Dopo oltre 11 anni dall’evento sismico, la stabilizzazione dei predetti lavoratori e lavoratrici per le scriventi deve essere prioritaria per la garanzia di risposte concrete a chi, in tutto questo lungo periodo, ha sostenuto, congiuntamente ai propri colleghi assunti a tempo indeterminato, l’attività ricostruttiva dei comuni del cratere e della città capoluogo, anche in questo momento di grave emergenza per il virus SARS-coV-2. Priorità che potrebbe avere ricaduta positiva per l’intero Paese in considerazione delle specifiche professionalità acquisite in questi anni che rischiano di essere disperse e che, al contrario, vanno riconosciute come patrimonio della collettività.

Il mancato processo di stabilizzazione di detto personale, avrà ricadute drammatiche sull’intero processo ricostruttivo, che necessita, al contrario, di un nuovo e vigoroso slancio.

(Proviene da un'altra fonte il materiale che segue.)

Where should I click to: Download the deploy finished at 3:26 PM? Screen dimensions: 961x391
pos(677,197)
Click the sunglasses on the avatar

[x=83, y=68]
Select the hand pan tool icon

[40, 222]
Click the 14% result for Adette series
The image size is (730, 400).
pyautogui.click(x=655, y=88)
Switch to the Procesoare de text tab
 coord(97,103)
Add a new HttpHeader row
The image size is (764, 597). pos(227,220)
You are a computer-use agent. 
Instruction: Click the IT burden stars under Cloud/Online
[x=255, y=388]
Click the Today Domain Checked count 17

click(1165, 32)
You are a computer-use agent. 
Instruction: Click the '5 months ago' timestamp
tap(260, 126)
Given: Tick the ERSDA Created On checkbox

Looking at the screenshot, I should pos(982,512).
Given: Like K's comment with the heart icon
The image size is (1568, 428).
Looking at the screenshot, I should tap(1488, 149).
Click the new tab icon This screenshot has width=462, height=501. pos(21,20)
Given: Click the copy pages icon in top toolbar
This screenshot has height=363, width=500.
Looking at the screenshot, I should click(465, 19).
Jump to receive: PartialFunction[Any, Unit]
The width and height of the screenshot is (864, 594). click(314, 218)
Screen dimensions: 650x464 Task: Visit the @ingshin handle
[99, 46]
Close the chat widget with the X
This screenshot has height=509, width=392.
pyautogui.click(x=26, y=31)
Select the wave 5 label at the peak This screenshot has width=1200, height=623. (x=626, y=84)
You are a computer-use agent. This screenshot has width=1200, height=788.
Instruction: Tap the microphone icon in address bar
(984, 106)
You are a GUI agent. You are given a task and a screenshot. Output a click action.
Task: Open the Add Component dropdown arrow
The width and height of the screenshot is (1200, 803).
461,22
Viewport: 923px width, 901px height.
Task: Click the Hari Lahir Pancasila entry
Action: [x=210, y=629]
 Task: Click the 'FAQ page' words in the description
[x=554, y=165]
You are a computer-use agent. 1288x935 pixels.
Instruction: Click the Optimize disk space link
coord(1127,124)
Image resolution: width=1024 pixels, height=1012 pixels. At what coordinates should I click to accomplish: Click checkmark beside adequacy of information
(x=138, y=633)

Per tutte le motivazioni sovraesposte, le scriventi Organizzazioni Sindacali chiedono alla S.V. un impegno, concreto ed immediato – non essendo più ammissibile procrastinare tale situazione – affinché, già nel prossimo cd. “Decreto Agosto”, vengano individuati i dovuti e necessari strumenti normativi, muniti della relativa copertura economica, finalizzati alla stabilizzazione di tutto il personale interessato nei processi della ricostruzione del sisma 2009.

Condizione, quest’ultima, imprescindibile per un effettivo e conclusivo processo ricostruttivo. Confidando in un Suo fattivo e risolutivo intervento, volto a riconoscere quanto di diritto in capo a ciascuna lavoratrice ed a ciascun lavoratore, Le porgiamo i nostri più distinti saluti.